THE PROBLEM: Copy the lines between the one holding "Task: Select the" and the one holding "point(184,129)", inclusive, word for word. Leave the pictures out of your answer.
++++ DATASET EXCERPTS ++++
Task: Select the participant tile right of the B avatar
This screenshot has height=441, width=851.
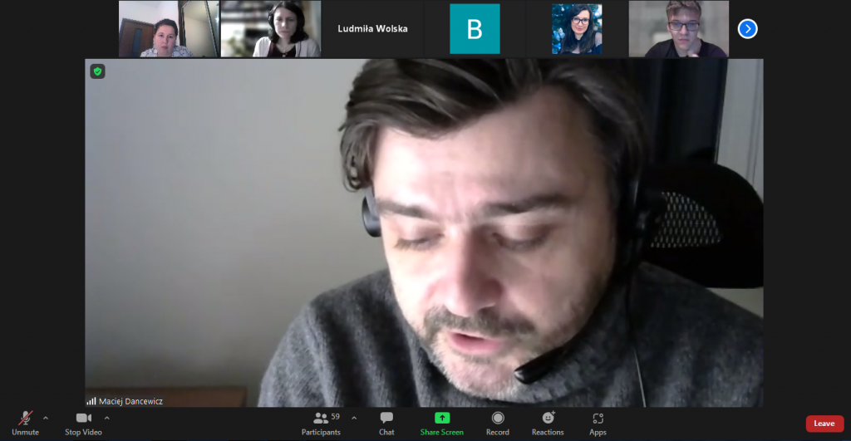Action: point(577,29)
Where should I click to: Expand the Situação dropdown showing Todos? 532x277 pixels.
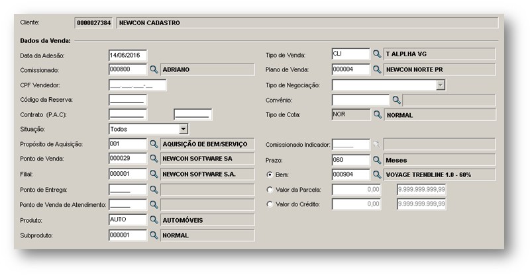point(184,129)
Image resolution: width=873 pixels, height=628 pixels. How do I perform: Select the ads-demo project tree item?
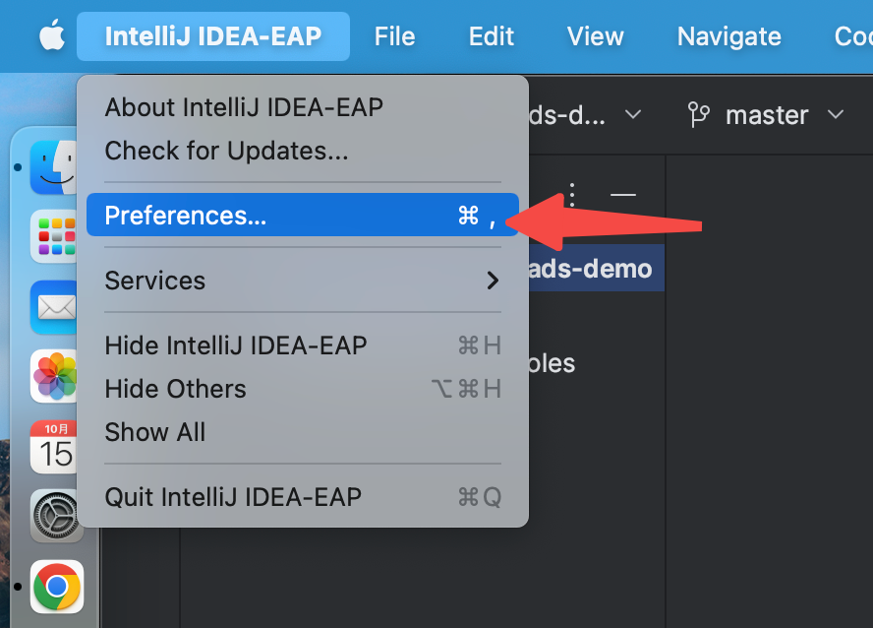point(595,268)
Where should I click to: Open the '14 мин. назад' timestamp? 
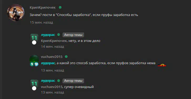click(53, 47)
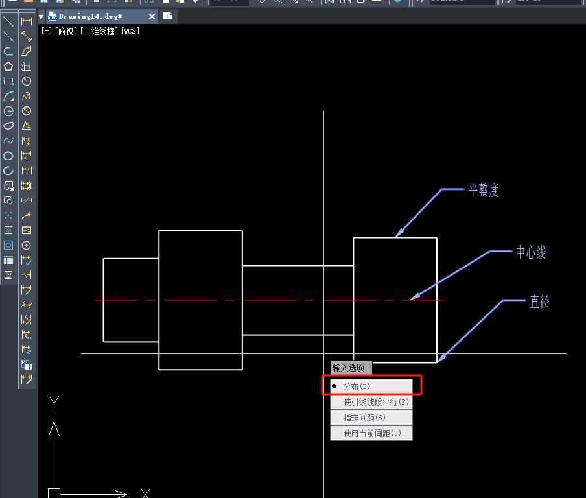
++++
++++ DATASET EXCERPTS ++++
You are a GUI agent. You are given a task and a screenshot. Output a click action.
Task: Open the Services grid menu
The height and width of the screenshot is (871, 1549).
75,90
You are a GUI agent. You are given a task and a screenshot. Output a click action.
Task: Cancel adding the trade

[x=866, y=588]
++++
++++ DATASET EXCERPTS ++++
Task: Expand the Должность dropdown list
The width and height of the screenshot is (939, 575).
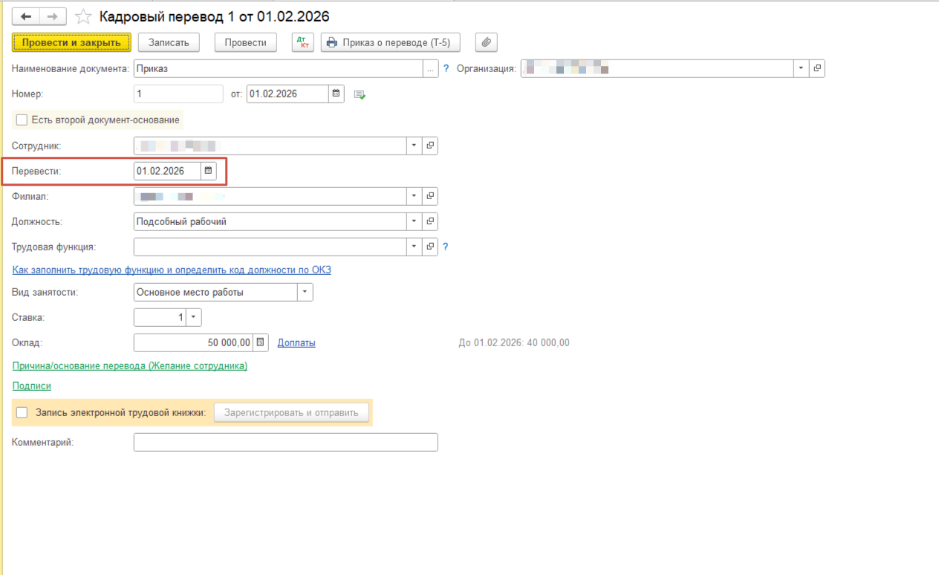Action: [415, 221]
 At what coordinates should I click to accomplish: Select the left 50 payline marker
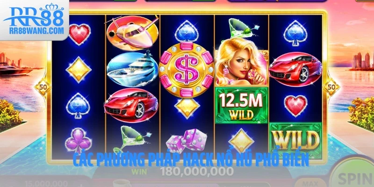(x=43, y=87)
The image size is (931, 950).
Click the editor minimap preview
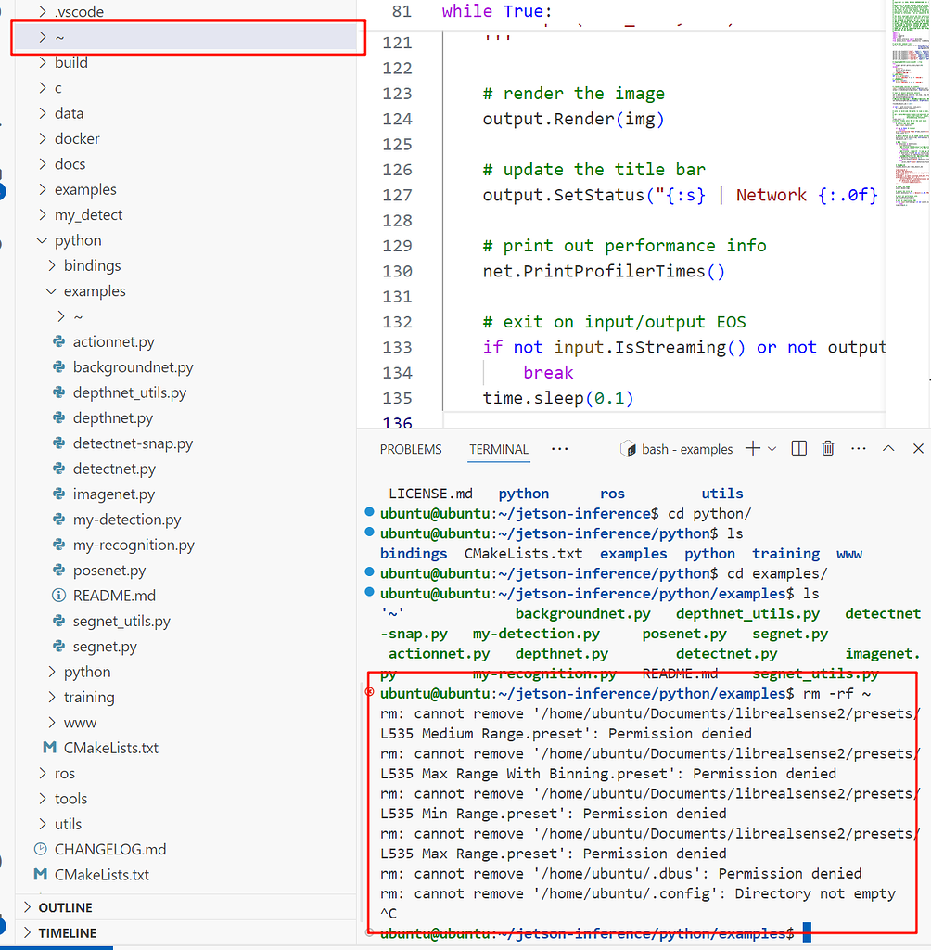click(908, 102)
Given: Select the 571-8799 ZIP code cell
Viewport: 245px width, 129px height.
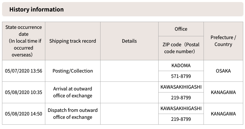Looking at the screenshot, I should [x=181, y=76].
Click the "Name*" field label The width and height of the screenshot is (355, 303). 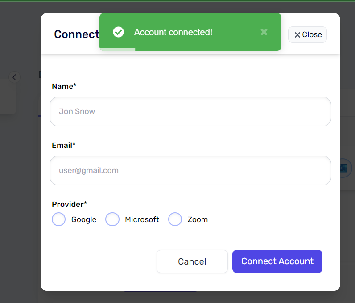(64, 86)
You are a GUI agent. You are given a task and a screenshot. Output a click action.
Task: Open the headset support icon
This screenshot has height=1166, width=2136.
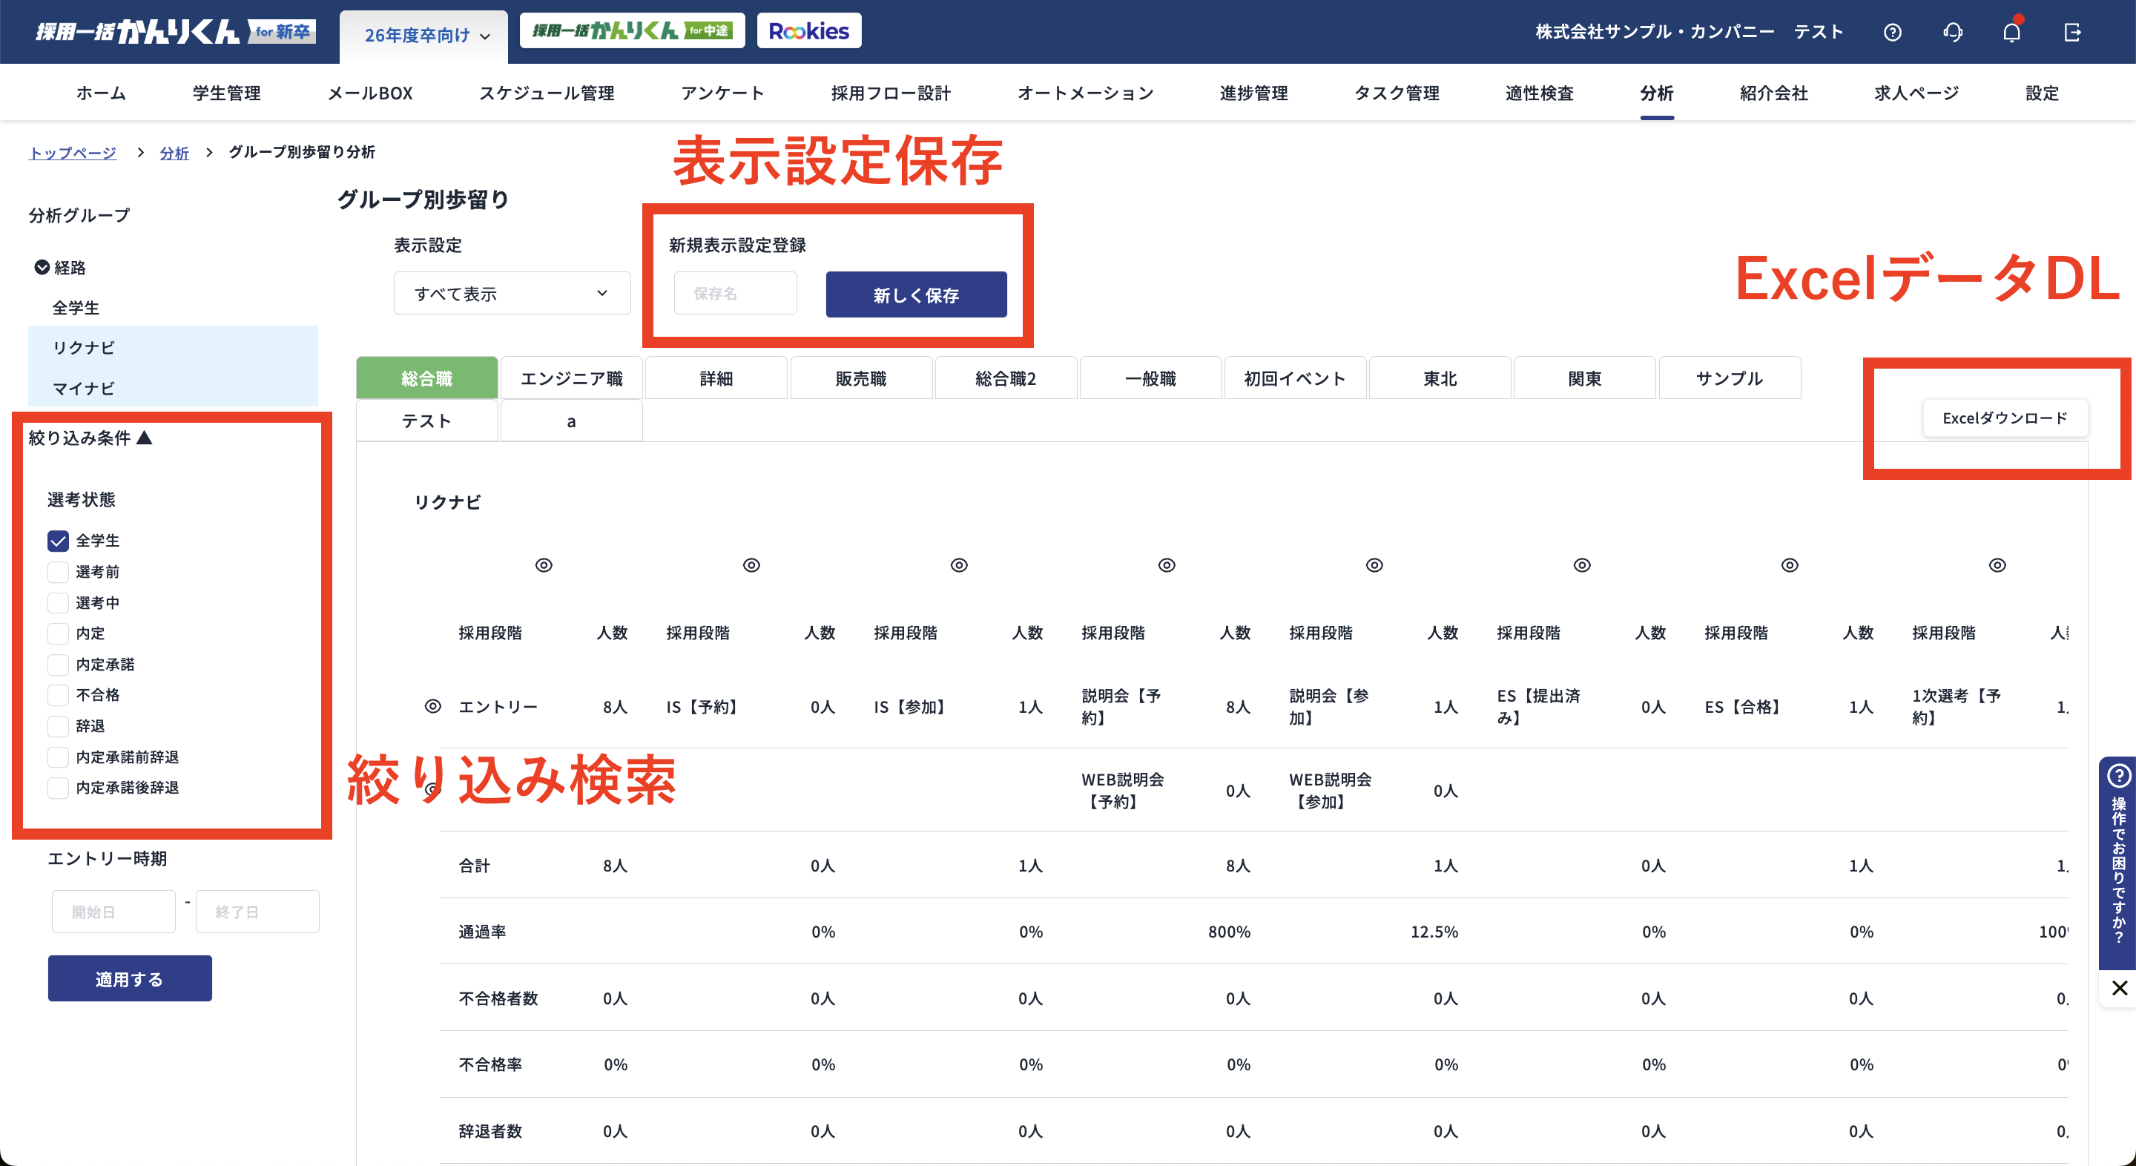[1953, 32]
++++
FINAL RESULT:
Task: Select the participant tile right of the B avatar
This screenshot has height=441, width=851.
Action: point(577,29)
Where should I click to: Expand the Situação dropdown showing Todos? 532x277 pixels.
point(184,129)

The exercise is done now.